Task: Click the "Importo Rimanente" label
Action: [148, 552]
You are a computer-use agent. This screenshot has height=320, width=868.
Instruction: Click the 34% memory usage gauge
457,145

□ □ □ □ □

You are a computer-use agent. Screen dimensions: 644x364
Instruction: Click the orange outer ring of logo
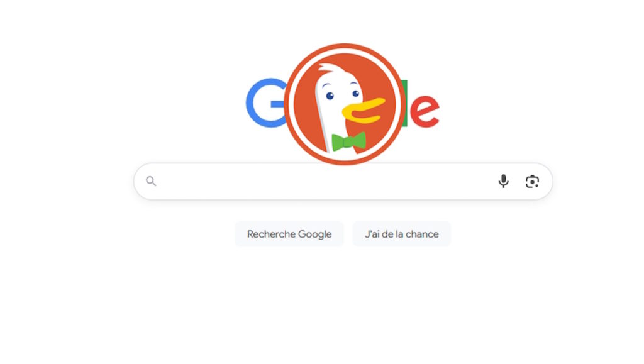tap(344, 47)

□ □ □ □ □

> Problem requirements
Your answer should consist of the lines above that hold the word "computer".

> Result of this task
You are a computer-use agent. This screenshot has height=320, width=868.
You are a computer-use agent. Screen dimensions: 644x364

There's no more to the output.